Trixie has also begun dating Matthew, although it doesn’t feel like there’s much romance, given that they have been friends already and that their dates so far have included Matthew’s son, as on a picnic where the boy got ice cream on Trixie’s dress. Hearing Trixie’s gripes, Nancy advises Matthew to get a babysitter and take Trixie on a real, glamorous date. He brings Trixie flowers and invites her to a swanky dinner.

Fred has a steak dinner on the line. He has purchased extra popsicles in anticipation of a heat wave that is not here, and he and Violet make a bet on whether he can sell all of them. Unfortunately, the store’s freezer is broken, so he and Reggie set out to give the popsicles away for free before they melt, including to Sister Monica Joan, who is wilting in the heat.

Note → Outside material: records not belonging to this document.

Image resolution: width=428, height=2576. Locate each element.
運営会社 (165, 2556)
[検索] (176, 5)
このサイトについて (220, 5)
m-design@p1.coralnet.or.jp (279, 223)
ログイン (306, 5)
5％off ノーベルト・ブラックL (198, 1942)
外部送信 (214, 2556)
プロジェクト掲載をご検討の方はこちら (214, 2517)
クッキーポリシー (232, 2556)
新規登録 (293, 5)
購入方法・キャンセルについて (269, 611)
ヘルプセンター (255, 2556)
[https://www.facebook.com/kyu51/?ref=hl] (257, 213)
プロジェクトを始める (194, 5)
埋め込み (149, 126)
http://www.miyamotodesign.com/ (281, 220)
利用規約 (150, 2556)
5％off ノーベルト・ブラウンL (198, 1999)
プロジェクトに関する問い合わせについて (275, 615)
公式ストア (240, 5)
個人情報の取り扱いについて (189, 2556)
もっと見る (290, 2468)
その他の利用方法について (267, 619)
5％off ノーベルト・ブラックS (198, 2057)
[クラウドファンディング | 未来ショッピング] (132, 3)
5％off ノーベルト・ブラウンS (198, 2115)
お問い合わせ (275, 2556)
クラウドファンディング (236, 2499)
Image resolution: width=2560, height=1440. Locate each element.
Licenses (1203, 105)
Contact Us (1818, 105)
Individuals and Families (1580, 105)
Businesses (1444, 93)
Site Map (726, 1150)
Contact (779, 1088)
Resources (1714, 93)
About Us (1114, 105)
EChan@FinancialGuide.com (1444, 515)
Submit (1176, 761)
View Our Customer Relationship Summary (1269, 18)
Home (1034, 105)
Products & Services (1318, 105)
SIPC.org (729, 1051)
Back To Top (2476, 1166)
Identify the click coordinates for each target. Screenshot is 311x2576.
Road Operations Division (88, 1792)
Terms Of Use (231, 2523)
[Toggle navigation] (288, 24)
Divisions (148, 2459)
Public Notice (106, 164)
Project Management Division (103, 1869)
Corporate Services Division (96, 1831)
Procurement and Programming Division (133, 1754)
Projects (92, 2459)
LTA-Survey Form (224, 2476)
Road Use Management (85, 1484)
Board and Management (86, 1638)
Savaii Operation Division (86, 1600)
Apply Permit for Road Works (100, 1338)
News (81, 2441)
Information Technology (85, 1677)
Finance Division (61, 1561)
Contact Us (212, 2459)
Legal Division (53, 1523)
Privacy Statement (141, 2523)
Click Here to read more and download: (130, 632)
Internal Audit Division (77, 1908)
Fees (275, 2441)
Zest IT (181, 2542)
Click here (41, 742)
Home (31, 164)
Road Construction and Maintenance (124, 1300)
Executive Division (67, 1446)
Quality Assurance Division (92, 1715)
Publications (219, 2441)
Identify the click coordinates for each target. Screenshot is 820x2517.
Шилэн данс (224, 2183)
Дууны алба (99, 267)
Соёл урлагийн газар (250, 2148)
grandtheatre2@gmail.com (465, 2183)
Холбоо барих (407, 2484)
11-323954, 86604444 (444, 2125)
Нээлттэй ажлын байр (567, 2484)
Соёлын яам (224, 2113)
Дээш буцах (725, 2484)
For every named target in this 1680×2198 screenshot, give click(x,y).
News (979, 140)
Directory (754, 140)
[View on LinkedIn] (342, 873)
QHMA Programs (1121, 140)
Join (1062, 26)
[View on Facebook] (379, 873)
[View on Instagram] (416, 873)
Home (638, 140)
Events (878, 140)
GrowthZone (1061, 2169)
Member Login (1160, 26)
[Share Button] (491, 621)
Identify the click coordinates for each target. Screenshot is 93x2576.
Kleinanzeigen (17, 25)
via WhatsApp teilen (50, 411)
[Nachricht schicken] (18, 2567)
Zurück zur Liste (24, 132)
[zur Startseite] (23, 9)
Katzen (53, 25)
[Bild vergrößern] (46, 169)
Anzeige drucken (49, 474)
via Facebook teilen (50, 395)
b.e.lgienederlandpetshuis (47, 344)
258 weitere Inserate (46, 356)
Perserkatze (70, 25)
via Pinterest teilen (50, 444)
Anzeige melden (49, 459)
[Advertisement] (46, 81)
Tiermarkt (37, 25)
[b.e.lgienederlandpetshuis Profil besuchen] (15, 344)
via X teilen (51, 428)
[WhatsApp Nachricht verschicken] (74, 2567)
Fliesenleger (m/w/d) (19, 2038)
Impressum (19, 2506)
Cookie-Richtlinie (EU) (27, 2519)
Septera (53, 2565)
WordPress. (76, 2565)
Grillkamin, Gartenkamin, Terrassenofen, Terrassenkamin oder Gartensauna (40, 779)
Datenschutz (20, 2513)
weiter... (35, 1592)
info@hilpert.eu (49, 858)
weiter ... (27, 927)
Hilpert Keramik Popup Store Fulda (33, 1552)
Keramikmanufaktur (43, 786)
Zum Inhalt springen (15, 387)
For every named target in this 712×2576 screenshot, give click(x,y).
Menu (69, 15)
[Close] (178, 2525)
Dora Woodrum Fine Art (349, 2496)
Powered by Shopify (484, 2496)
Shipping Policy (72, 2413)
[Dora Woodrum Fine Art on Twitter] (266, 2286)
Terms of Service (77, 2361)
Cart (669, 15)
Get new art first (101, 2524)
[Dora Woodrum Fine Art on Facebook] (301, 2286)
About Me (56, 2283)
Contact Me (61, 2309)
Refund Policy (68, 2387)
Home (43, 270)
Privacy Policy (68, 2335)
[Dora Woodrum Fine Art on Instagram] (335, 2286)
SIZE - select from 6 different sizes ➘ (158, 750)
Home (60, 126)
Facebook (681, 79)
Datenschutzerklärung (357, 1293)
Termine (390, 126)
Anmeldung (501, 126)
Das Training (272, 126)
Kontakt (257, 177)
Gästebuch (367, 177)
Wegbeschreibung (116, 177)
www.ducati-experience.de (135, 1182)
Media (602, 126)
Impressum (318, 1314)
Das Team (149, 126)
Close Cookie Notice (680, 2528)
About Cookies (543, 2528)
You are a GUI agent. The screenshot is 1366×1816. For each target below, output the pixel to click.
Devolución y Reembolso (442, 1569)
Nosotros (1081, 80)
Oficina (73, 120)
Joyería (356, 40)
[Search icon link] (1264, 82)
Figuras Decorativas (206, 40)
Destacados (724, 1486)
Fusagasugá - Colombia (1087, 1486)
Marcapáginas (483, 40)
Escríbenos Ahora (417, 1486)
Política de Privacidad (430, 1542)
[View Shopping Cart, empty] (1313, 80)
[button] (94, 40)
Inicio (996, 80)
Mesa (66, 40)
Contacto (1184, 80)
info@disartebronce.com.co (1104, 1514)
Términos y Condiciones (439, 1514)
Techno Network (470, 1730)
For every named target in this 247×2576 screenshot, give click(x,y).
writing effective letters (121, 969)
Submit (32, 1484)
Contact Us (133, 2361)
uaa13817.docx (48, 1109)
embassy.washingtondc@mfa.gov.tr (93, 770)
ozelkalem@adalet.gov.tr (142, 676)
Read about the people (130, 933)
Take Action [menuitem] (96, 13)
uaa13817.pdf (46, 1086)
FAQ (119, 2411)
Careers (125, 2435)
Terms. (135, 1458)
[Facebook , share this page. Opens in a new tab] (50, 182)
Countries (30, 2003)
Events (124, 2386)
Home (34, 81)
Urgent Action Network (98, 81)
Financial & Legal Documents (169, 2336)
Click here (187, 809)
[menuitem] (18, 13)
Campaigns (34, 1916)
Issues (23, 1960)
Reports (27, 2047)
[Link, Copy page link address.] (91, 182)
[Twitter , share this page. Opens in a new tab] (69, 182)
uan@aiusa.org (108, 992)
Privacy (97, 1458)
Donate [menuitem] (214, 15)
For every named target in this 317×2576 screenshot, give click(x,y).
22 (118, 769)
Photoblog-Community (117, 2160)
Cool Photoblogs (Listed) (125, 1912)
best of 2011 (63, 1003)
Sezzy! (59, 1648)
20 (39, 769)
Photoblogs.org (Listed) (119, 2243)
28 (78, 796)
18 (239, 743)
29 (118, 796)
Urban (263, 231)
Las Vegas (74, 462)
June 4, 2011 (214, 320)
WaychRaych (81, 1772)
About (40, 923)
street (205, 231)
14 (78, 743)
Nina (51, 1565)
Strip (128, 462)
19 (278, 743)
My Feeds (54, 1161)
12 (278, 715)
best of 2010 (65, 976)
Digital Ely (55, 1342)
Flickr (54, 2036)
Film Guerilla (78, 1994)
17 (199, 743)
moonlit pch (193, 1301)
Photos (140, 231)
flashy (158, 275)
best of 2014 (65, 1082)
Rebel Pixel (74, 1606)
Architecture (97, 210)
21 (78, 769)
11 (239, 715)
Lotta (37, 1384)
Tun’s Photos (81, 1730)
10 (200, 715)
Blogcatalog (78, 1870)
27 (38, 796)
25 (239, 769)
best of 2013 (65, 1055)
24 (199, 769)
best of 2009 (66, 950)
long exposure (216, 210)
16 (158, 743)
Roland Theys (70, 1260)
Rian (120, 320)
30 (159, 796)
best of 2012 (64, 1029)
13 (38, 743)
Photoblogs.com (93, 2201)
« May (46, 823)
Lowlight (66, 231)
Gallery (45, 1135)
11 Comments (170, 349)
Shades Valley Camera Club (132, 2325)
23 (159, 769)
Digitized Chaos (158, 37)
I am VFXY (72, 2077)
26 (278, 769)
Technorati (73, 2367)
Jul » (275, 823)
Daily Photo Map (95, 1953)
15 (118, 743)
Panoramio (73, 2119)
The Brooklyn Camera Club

Fred has apparently won the bet: but when Violet makes the steak, she eats it instead. Monica Joan came to the shop to ask for another free popsicle, and Violet heard the whole story. She cooks Fred a steak anyway.

Sister Hilda attends the gathering for the circumcision of the Rosen son, and learns that the Rosens compromised on a name: their son has both a Hebrew name and an English one for everyday use. Hilda finds Sammy avoiding the gathering in his fur workshop, and he admits that he feels he doesn’t belong there, cut off as he is from his heritage. He never had a bar mitzvah, although he learned his Torah portion in the concentration camp. The rabbi who taught him there was killed at the same time as his father. Because of his cough, he worries that he himself is ill, but he desperately wants to be there for his son as he grows up.

Dr. Turner is still stumped by Sammy’s breathing problem, but a hospital specialist eventually discovers it is caused by his work with fur. The condition is treatable, but Sammy must stop working directly with fur. Luckily, Orli’s grandfather has always promised to make Sammy a manager, so he will still have a job.

Sister Hilda suggests that he might also try to move forward by finally having the bar mitzvah he couldn’t complete. He happily agrees. After the ceremony, he gives Hilda a small square of fine fox fur.